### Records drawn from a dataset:
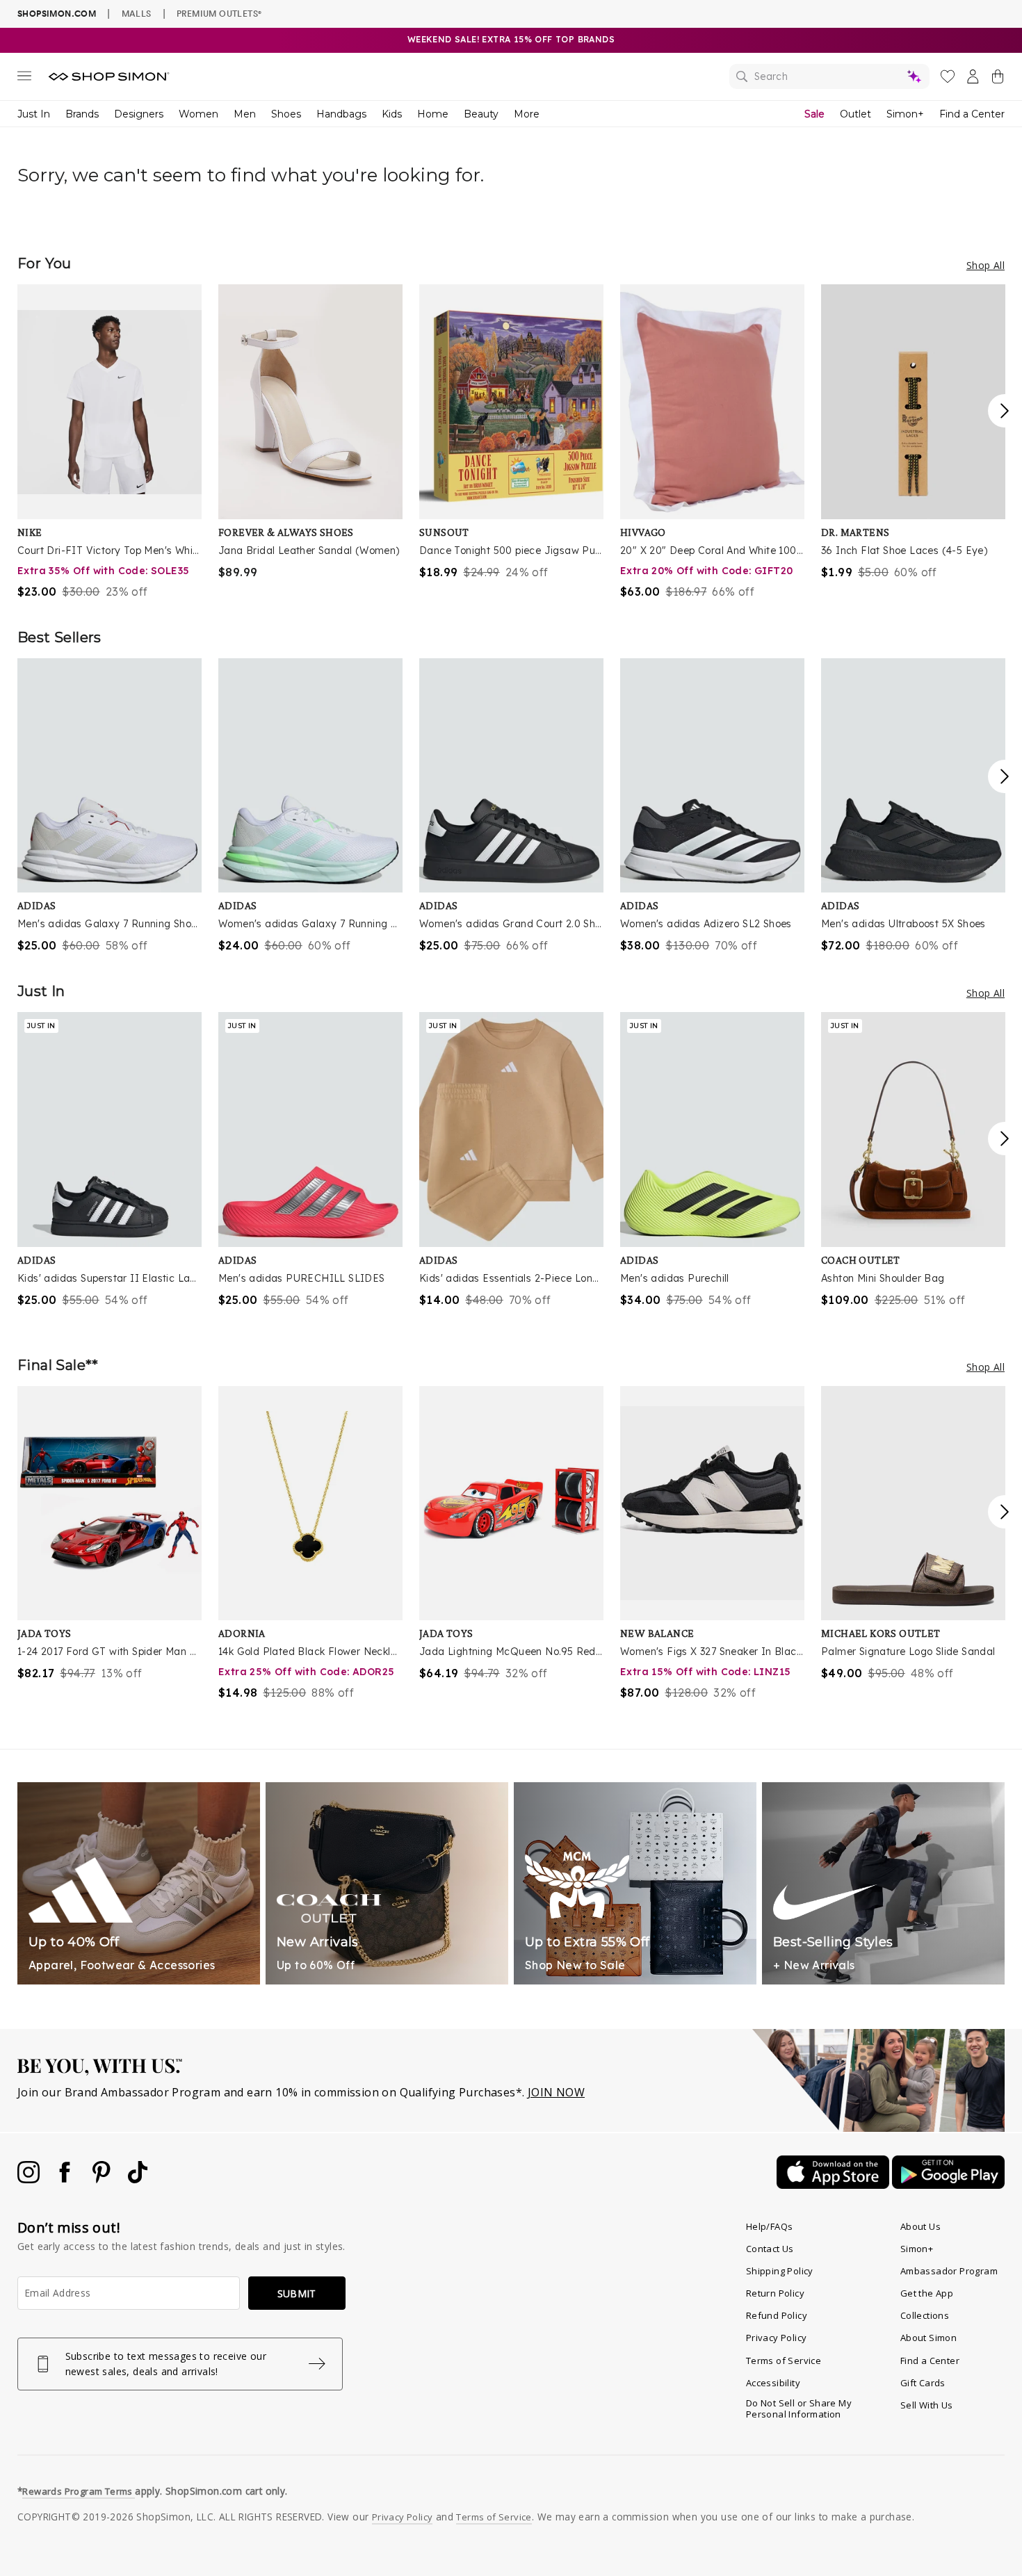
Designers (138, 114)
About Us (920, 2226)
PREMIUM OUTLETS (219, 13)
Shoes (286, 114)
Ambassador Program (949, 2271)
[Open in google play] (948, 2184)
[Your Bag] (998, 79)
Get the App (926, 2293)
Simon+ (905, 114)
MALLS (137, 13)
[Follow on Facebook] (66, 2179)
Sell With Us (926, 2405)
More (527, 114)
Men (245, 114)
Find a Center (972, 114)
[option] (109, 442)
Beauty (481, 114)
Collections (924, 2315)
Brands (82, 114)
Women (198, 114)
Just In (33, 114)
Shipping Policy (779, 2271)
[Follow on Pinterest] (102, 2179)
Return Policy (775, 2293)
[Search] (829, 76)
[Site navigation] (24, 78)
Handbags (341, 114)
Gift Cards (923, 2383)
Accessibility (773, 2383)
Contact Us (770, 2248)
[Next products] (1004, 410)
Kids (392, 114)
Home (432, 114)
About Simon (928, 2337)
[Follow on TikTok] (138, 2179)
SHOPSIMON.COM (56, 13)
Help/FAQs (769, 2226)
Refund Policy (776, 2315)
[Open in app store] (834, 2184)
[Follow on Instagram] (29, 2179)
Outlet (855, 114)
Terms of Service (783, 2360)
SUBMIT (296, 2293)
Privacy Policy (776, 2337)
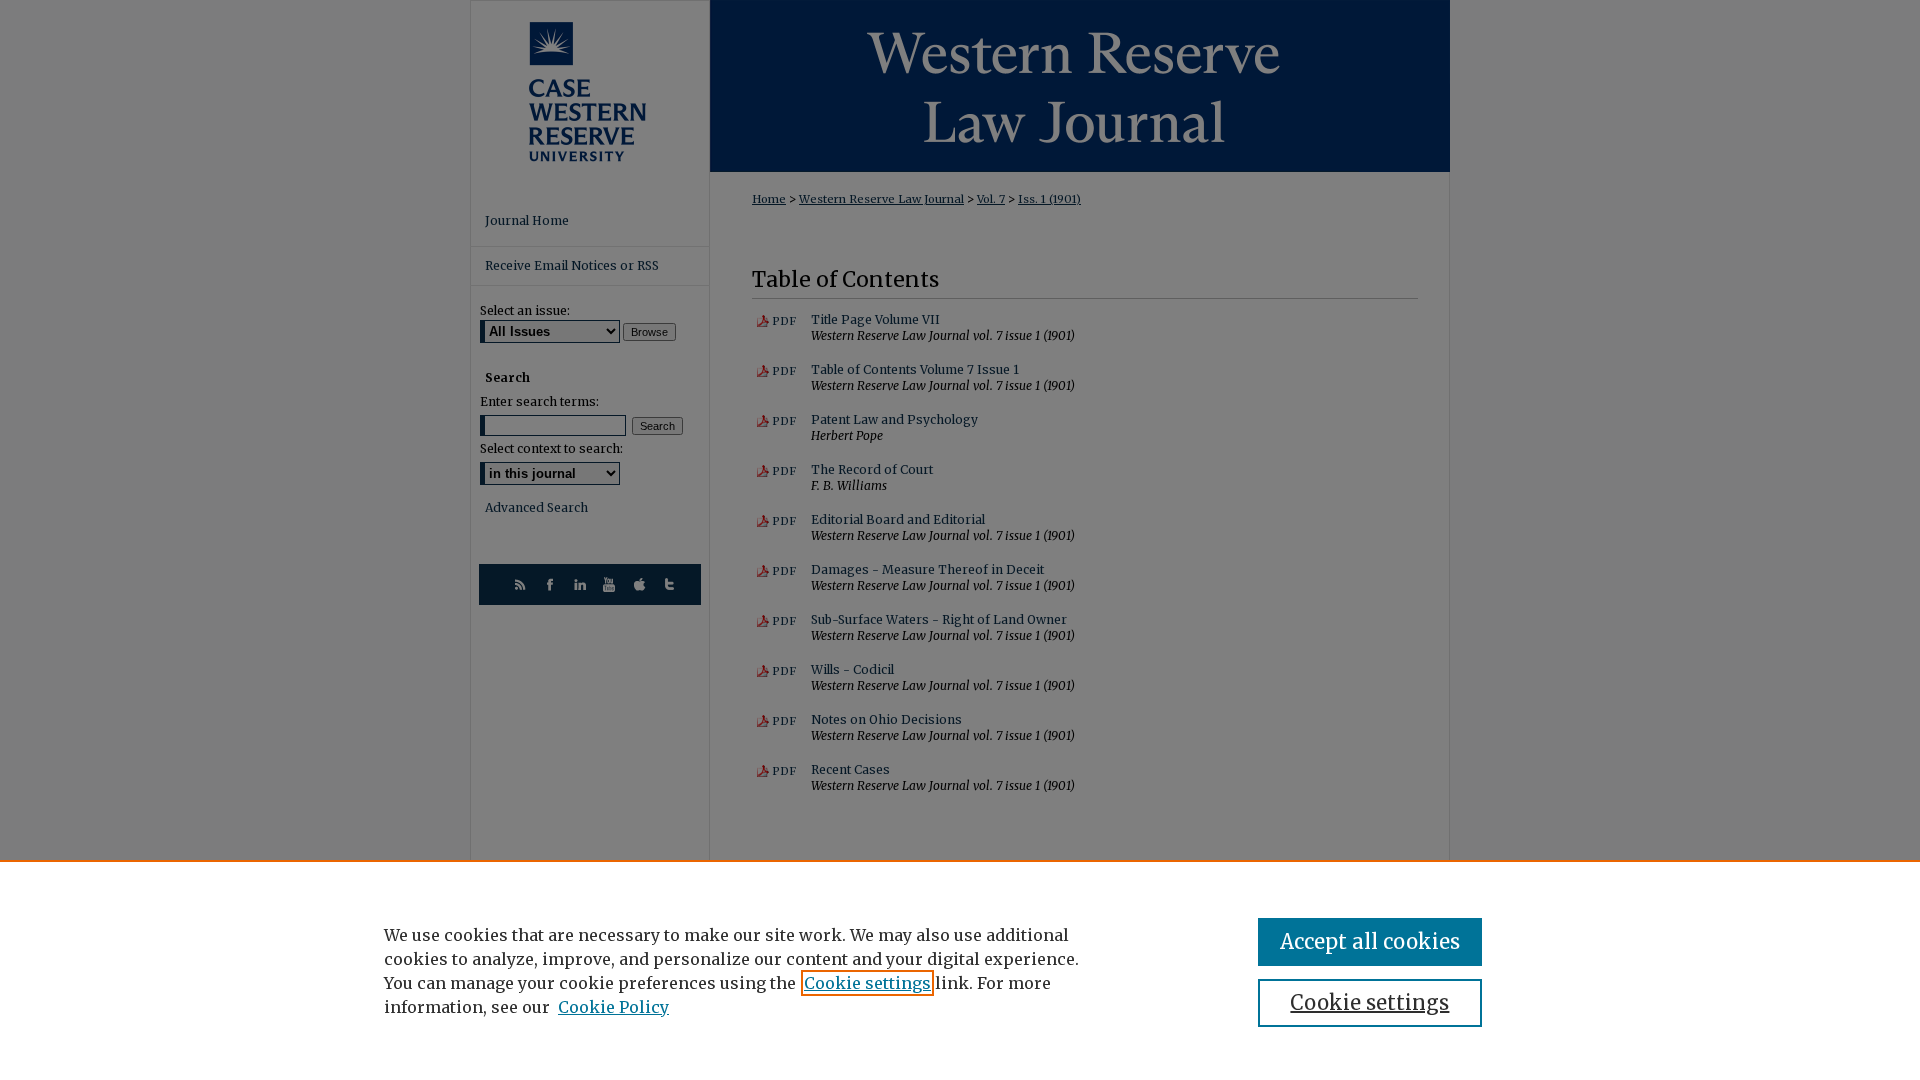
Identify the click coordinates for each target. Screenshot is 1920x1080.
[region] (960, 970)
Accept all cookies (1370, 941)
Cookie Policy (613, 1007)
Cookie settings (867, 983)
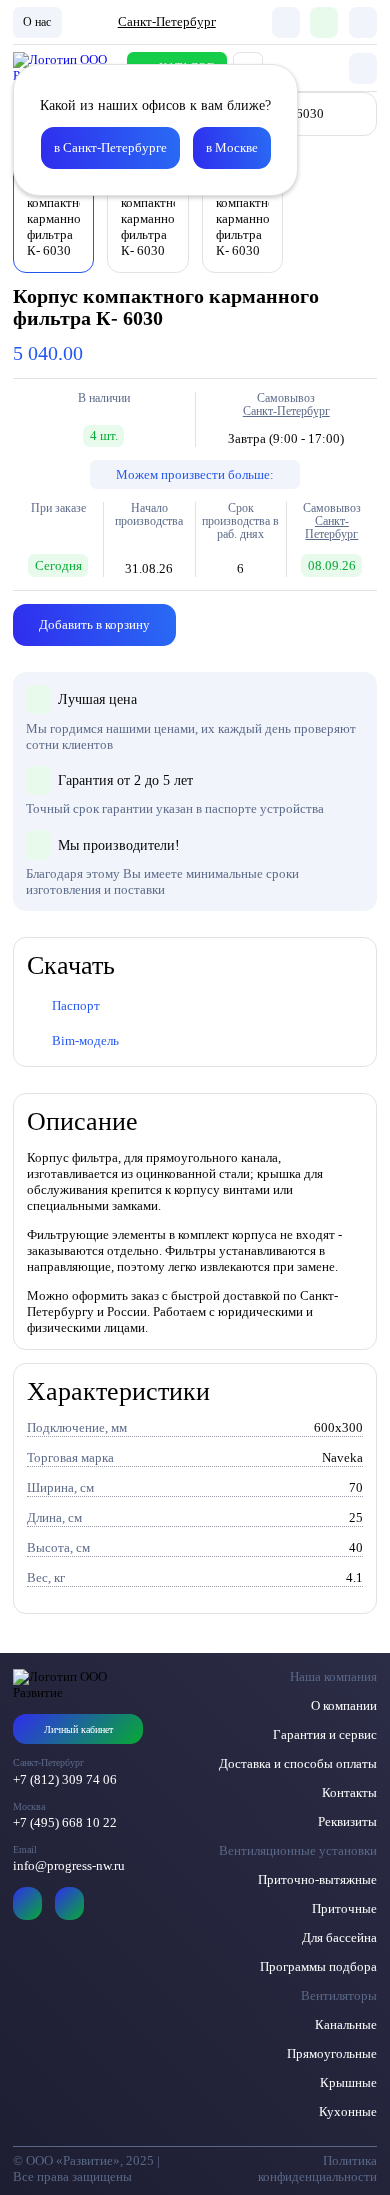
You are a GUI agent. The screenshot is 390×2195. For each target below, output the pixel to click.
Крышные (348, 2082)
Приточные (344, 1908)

### Instructions to follow:
Each entry must be set down word for word; no image may be carried over.

### The answer:
Designers (138, 114)
About Us (920, 2226)
PREMIUM OUTLETS (219, 13)
Shoes (286, 114)
Ambassador Program (949, 2271)
[Open in google play] (948, 2184)
[Your Bag] (998, 79)
Get the App (926, 2293)
Simon+ (905, 114)
MALLS (137, 13)
[Follow on Facebook] (66, 2179)
Sell With Us (926, 2405)
More (527, 114)
Men (245, 114)
Find a Center (972, 114)
[option] (109, 442)
Beauty (481, 114)
Collections (924, 2315)
Brands (82, 114)
Women (198, 114)
Just In (33, 114)
Shipping Policy (779, 2271)
[Follow on Pinterest] (102, 2179)
Return Policy (775, 2293)
[Search] (829, 76)
[Site navigation] (24, 78)
Handbags (341, 114)
Gift Cards (923, 2383)
Accessibility (773, 2383)
Contact Us (770, 2248)
[Next products] (1004, 410)
Kids (392, 114)
Home (432, 114)
About Simon (928, 2337)
[Follow on TikTok] (138, 2179)
SHOPSIMON.COM (56, 13)
Help/FAQs (769, 2226)
Refund Policy (776, 2315)
[Open in app store] (834, 2184)
[Follow on Instagram] (29, 2179)
Outlet (855, 114)
Terms of Service (783, 2360)
SUBMIT (296, 2293)
Privacy Policy (776, 2337)
Identify the click coordinates for each target. Screenshot is 1920x1080.
[region] (960, 970)
Accept all cookies (1370, 941)
Cookie Policy (613, 1007)
Cookie settings (867, 983)
You are a GUI agent. The screenshot is 390×2195. For each target below, output the pixel to click.
Крышные (348, 2082)
Приточные (344, 1908)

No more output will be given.